クルマの火事は1日10件ペースで発生!? 車両火災の原因は? 未然に防ぐ対策とは
2000年ごろをピークに減少傾向にあるものの、いまだに年間3500件程度の車両火災が発生しています。車両火災の原因はどういったことなのでしょうか。また、どうすれば防げるのでしょうか。
日本国内の火事の1割を占める車両火災
テレビなどのニュースでたびたび報じられる車両火災。車両火災はほとんど毎日発生しており、じつは意外と身近に潜む危険だったりします。
2020年の「消防白書」によると、2019年の車両火災は3585件にのぼり、平均すると1日あたり約10件。同年の日本国内における火災の総数は3万7683件なので、車両火災は全体の1割近くも占めているのです。
では、車両火災の原因はいったい何なのでしょうか。
火元の内訳でもっとも多いのは、「排気管関係」(17.1%/614件)です。排気管関係はクルマの構造のなかでも特に高温になる部分で、エンジン直後のエキゾーストマニホールドにいたっては500度を超えるといわれています
とはいえ、排気管関係の部品そのものが燃えてしまうことはあまりありません。排気管まわりの超高温な部品に、漏れた燃料(ガソリンや軽油)やオイルがかかる、あるいは整備のときに置き忘れたウエスなどの可燃物が発火して火災につながるというケースが多いようです。
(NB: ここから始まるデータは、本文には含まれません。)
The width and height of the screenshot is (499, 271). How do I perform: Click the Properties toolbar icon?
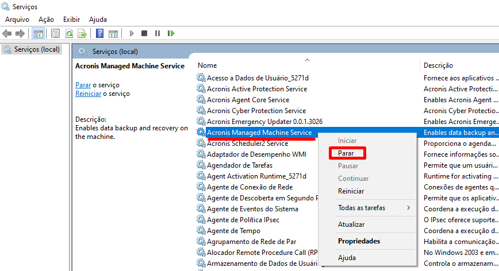click(x=56, y=33)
次いで多いのが、「機関内配線」(9.2%/329件)です。クルマのエンジンの点火系では高電圧の電気が流れていますが、火災の原因としては点火系よりバッテリーのメンテナンスミスやワイヤーハーネス(ケーブル)の劣化が考えられます
また、機関に関係のない「電装品」(6.6%/236件)も出火元のひとつです。ハイワッテージのヘッドライトやカーステレオの配線トラブルなど、機関内配線とは別にも火災がおきています。
「放火」もまた(7.4%/267件)と火災の原因のひとつです。筆者(金田ケイスケ)の知人も車両放火の被害に遭っていて、ひとりは自宅の駐車場に停めてあった国産スポーツカーを盗まれ、乗り捨てる際に証拠隠滅のために放火されたり、もうひとりはイタリア製の4WDスポーツカーで外出先の駐車場で付け火されたといいます。
放火は防ぎようがない場合がほとんどで、愛車を燃やされた被害者のやるせない気持ちは察するに余りあります。
さらに、使用者に責任がない車両火災といえば、クルマ自体の設計や製造の問題というのもあります。
たとえば2021年5月にリコールとなった日産「ルークス」と三菱「eKスペース」は、リチウムイオンバッテリーのアースボルトの車体への取り付けが不適切で、アース不良となる車両が一部あり、実際に車両火災が3件おきています。
リコールになっているにも関わらずいつまでも改善措置を受けないのは問題外ですが、リコールが発表される前のトラブルは使用者としては避けようがありません。少しでも異変を感じたら遠慮なくディーラーに相談したほうがよいでしょう。
また、喫煙率の低下とともに年々減ってはいますが、「たばこ」からの出火も(4.7%/169件)火災の原因となりますが、車両火災の半数以上(55.0%/1970件)は「その他(不明・調査中含む)」とされています。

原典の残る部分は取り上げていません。